Por casualidad, vi a Fadia al día siguiente en Brasenose Lane, cuando me dirigía en bicicleta al college desde casa. Era una mañana lúgubre de enero todavía bastante oscura y había encendido la luz de la bicicleta de manera que el haz amarillo penetró la niebla y dio en el contorno de su cuerpo. Ella llevaba puesto un largo abrigo negro, y una bufanda blanca formaba pliegues y dobleces sobre los hombros y le caía por la espalda. Pese al frío y un cielo que amenazaba con abrirse, los dos nos paramos, cambiando de pie de apoyo sobre los adoquines resbaladizos.
—¿Está bien tu familia? Quería preguntártelo anoche…
Ella aspiró hondo y dejó escapar el aire en bocanadas de vaho.
—Ojalá estuviera allí. Creo que debería coger un avión, pero no puedo. Quiero decir que sí podría, pero mi madre me lo ha prohibido. Su situación es muy incierta. Es muy complicado, Jeremy, como sin duda puedes imaginar.
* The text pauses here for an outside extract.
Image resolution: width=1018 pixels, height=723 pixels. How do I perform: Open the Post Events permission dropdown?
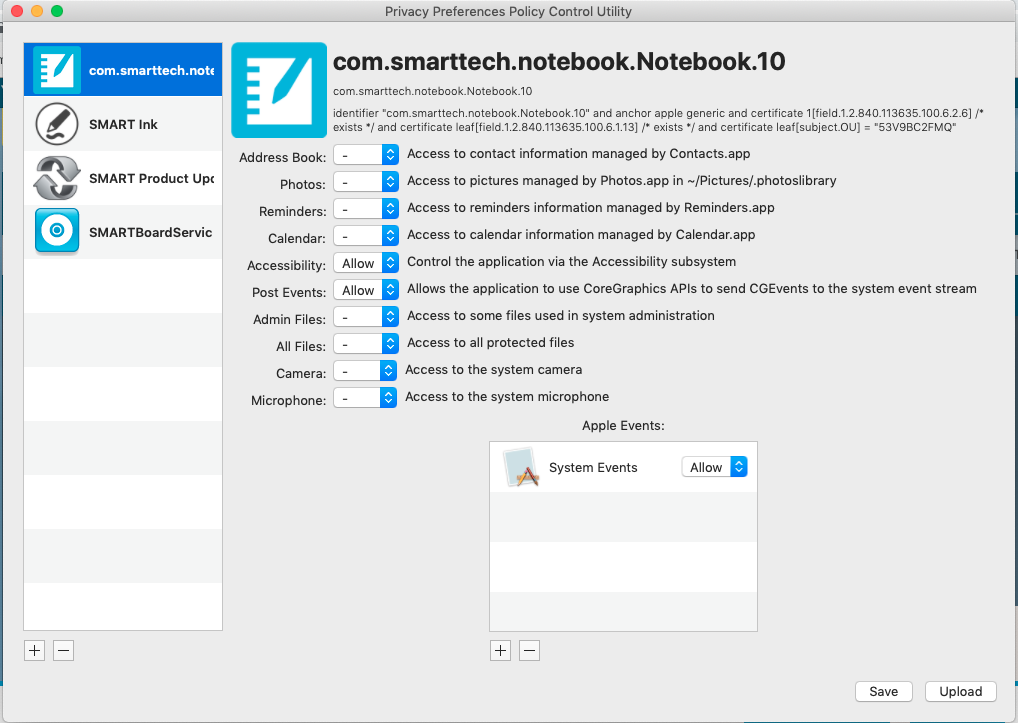coord(365,289)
De algún modo, a lo largo del posgrado, había pasado de llamarme profesor O’Keefe a utilizar mi nombre de pila y tutearme. No era demasiado infrecuente, algunos fellows prefieren que los estudiantes de licenciatura los traten de tú desde el principio. Yo nunca había tenido ningún criterio, simplemente permitía que cada estudiante se dirigiera a mí del modo que le pareciera más apropiado, siempre que fuera respetuoso, aunque la falta de respeto es todavía un incidente muy raro en un college de Oxford. Pronunciaba mi nombre con esa inconfundible inflexión francesa que tenía, de manera que sonaba más como Jérémie que como Jeremy, y eso me permitía imaginarme a mí mismo como libertino aunque refinado. Con sutiles gestos, Fadia ya estaba cambiando la percepción que yo tenía de mí mismo. Ahora lo veo como uno de los primeros pasos del camino que había emprendido hacia una atracción más consciente.
—Pero ¿están a salvo? Tus padres, me refiero, y ¿no tenías también un hermano?
Yo sabía que sí lo tenía. Nos hacemos los ignorantes para parecer menos enterados, para comportarnos como si no hubiéramos pasado ya horas mirando su perfil en diversas plataformas de redes sociales, todas ellas públicas, abiertas a quien quisiera mirarlas. Yo sabía qué música le gustaba, y qué películas y libros (las obras de Edwar al-Jarrat, Ahdaf Soueif y Amina Zaydan, Hélène Cixous, Frantz Fanon y Jacques Derrida, pero también Hilbig y Calvino, Poniatowska y Lispector), y también estaba al tanto de sus pasiones (los derechos animales, la democracia, la libertad de expresión, el acabar con la censura, el medioambiente, los derechos de las mujeres y los niños, la lucha contra la mutilación genital femenina, por no mencionar Monty Python, Astérix y Tintín). Sabía todas esas cosas y las tenía en mi cabeza mientras fingía no saber si ella tenía o no un hermano.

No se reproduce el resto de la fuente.